Rebecca Ruwhia- Collins, Coordinator G-Fit and smoking cessation behaviour change specialist

Behaviour Change: what can we do to strengthen the chances?
Key points from the AFLPP session March 11, 2016

Rebecca applied public health-related behaviour change thinking and strategies to the financial wellness sector in her presentation.

Changing behaviour means managing the push/pull factors relating to increasing capability, increasing (or decreasing) the Opportunity and increasing the right kind of motivation for the desired behaviours.

Key points included:

  • Build in support and accountability to a group / buddy / family  members –“you are not alone”
  • Build self-regulation into the design: have people identify their own strategies for behaving differently – that helps them take responsibility and builds in that accountability e.g. “How could you can avoid going out to the shop truck when it arrives?” What do you want to do differently?” What would be a first step to get where you want to go?

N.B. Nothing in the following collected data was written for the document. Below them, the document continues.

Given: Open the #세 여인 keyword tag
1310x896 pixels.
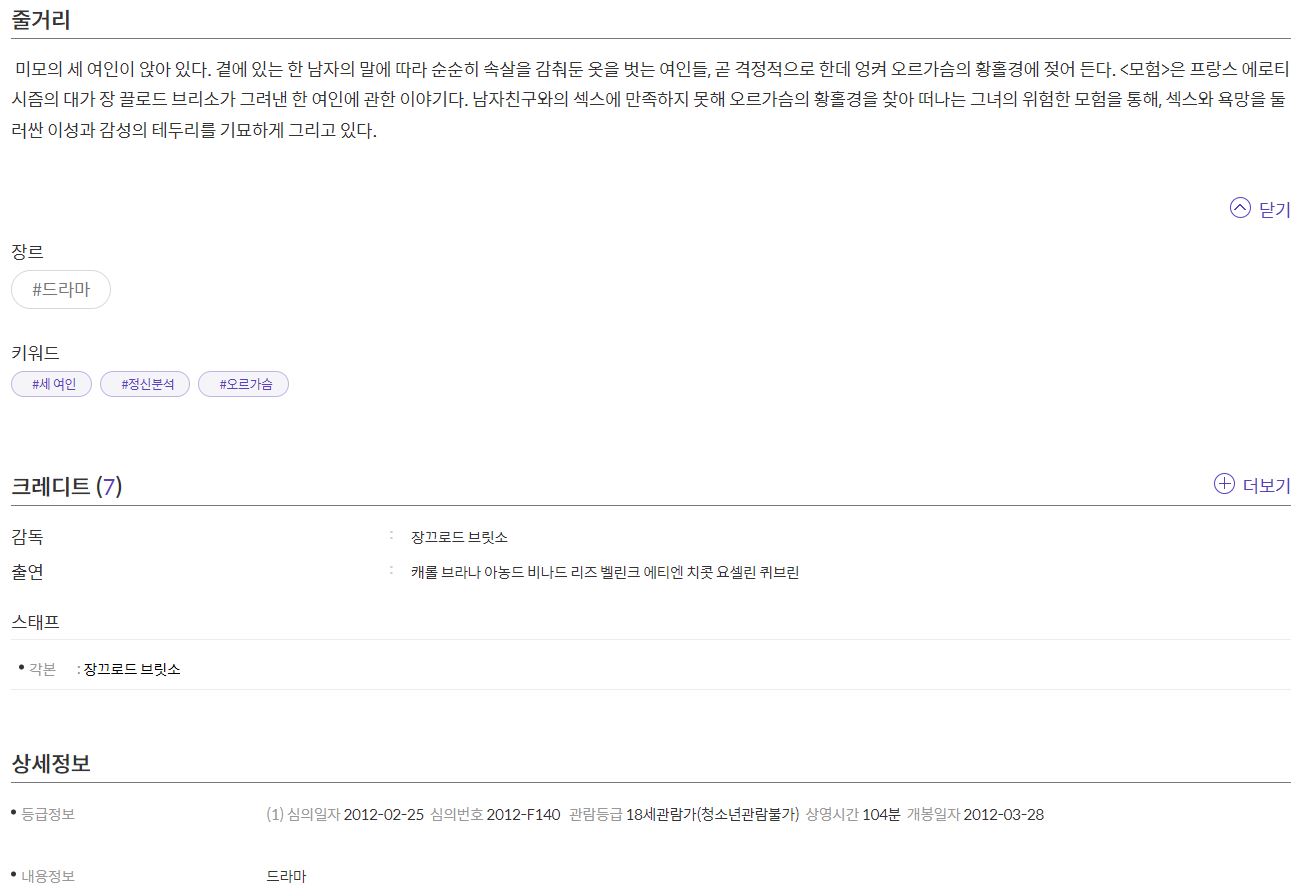Looking at the screenshot, I should [x=52, y=384].
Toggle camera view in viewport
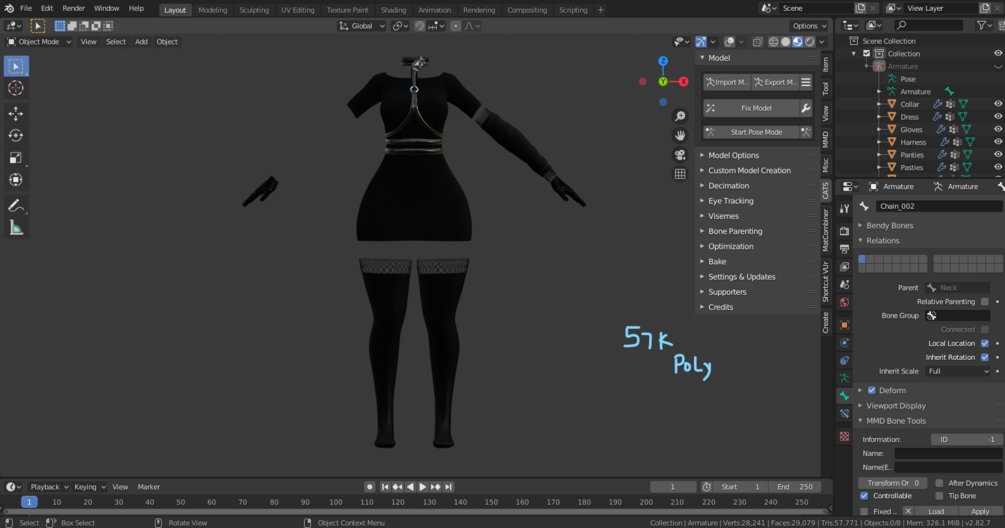 pos(680,155)
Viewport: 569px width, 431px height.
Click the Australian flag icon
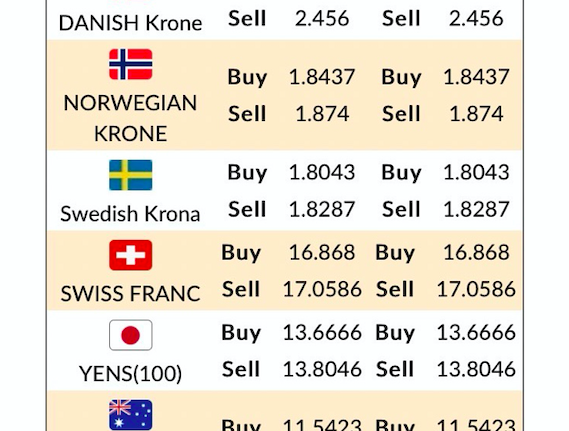pos(131,415)
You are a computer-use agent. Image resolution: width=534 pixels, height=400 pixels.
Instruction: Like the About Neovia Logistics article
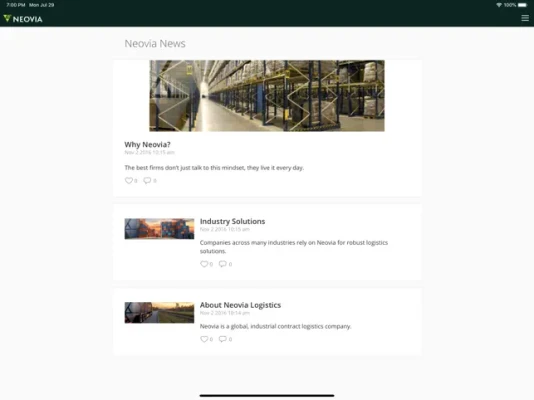(204, 339)
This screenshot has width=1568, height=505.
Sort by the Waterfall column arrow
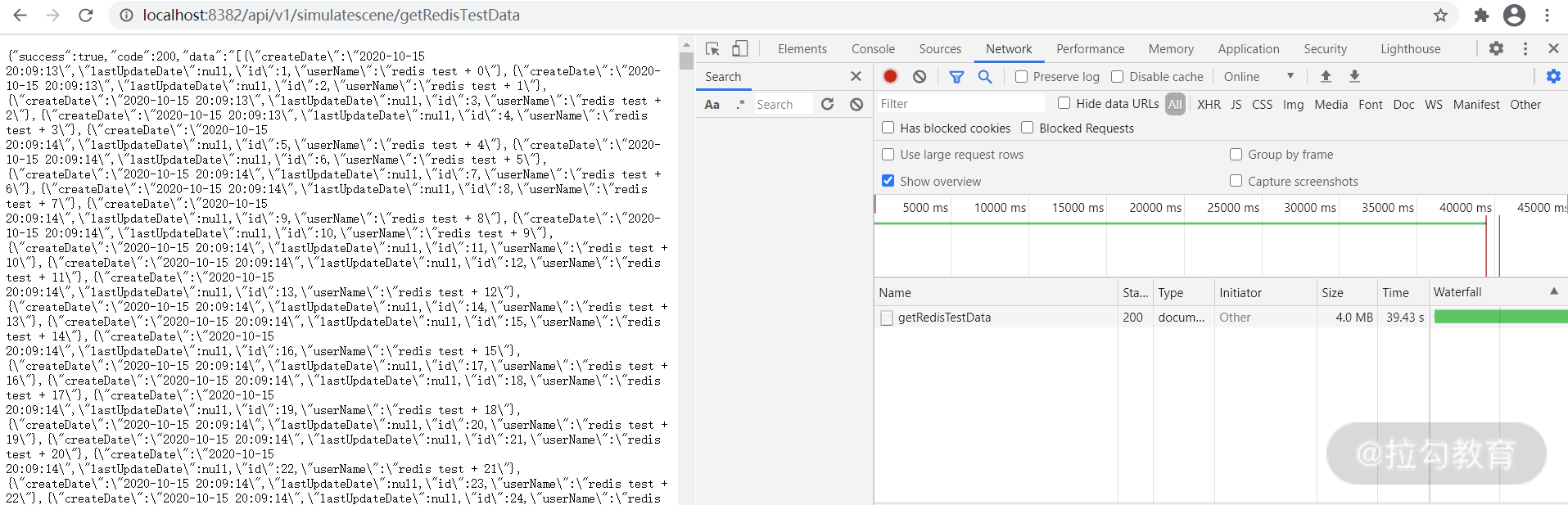[x=1553, y=292]
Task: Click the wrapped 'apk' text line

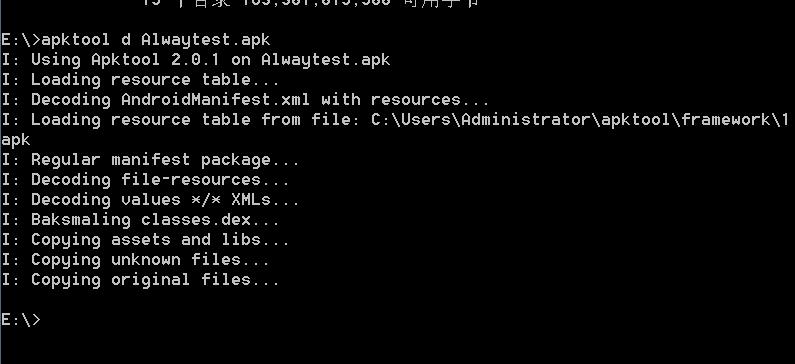Action: point(16,140)
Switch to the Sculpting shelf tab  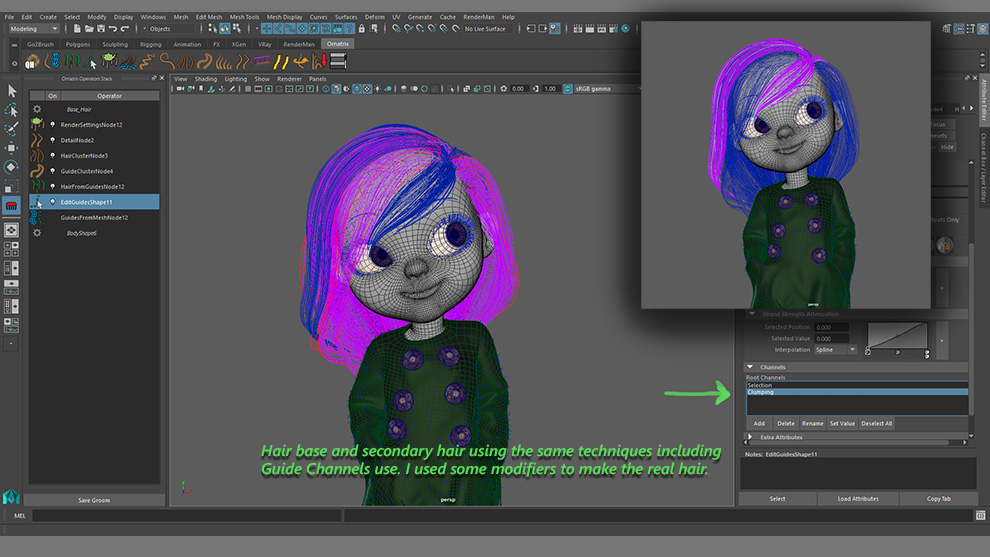pyautogui.click(x=115, y=44)
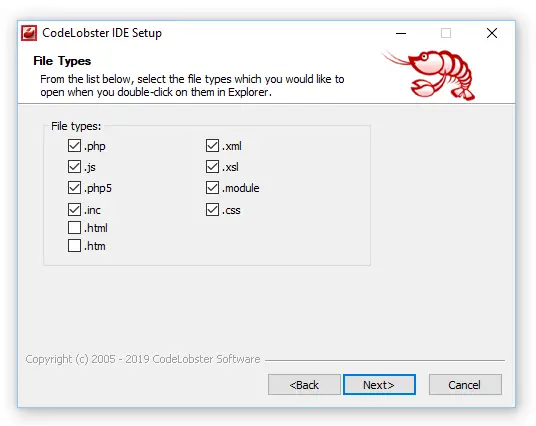
Task: Uncheck the .css file type checkbox
Action: 212,210
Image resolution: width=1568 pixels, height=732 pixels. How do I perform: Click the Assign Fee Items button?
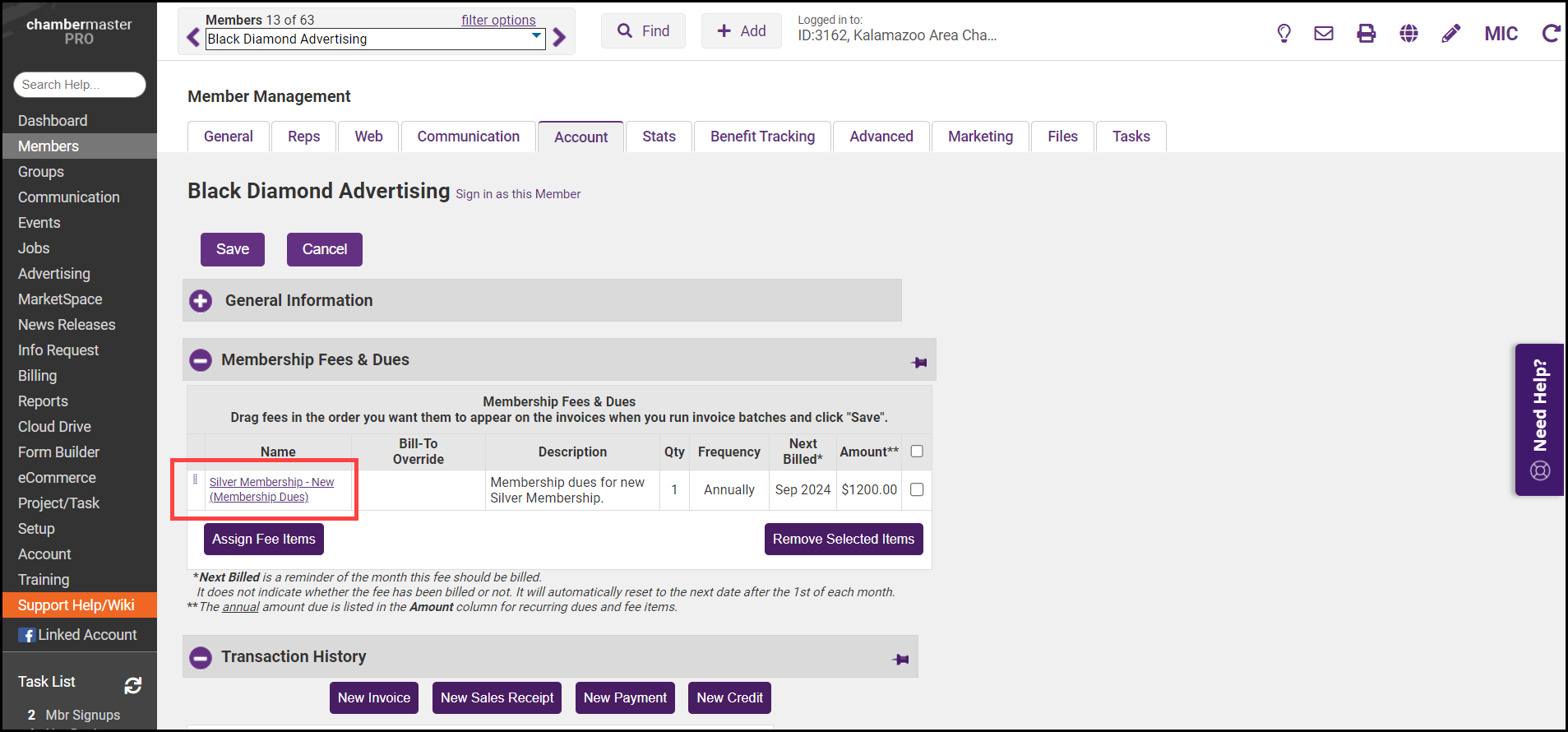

Increase people’s readiness to act in the first session by asking them about the behaviour that brought them into the room, one specific behaviour they want to change. Talk about getting into the right space, about having a ‘ready head’

Have everyone set a start time for taking action

Incorporate the TOP 5  behaviour change strategies:

build rapport; describe what a budget is (and can do for you in language that the group can relate to); help participants set a start date; track progress (via money diaries, payments made in a week etc); secure their commitment to reduce debt –through the support and self-regulation approaches above.

Nicola Gamble, Behavioural insights Manager, Commission for Financial Capability

Nicola talked about the behaviour change frameworks the commission is using presentation here.

Behaviour change is about starting a new behaviour, stopping a behaviour that harms, preventing taking up something harmful and changing a behaviour someone already has.
The EAST framework was a highlight – make behaviour change strategies Easy, Accessible, Social and Timely.

Tips that resonated:

build in support and peer to peer recommendations

Tales from the Tent – starting conversations with the public, using a starter question (and a tent!)

Showcase success – where other  people who have adopted the desired behaviour

Key life events are learning moments –tailor our financial literacy approaches to big events like weddings, the birth of children, going flatting

Visualise the desired behaviour – so people know where they are going!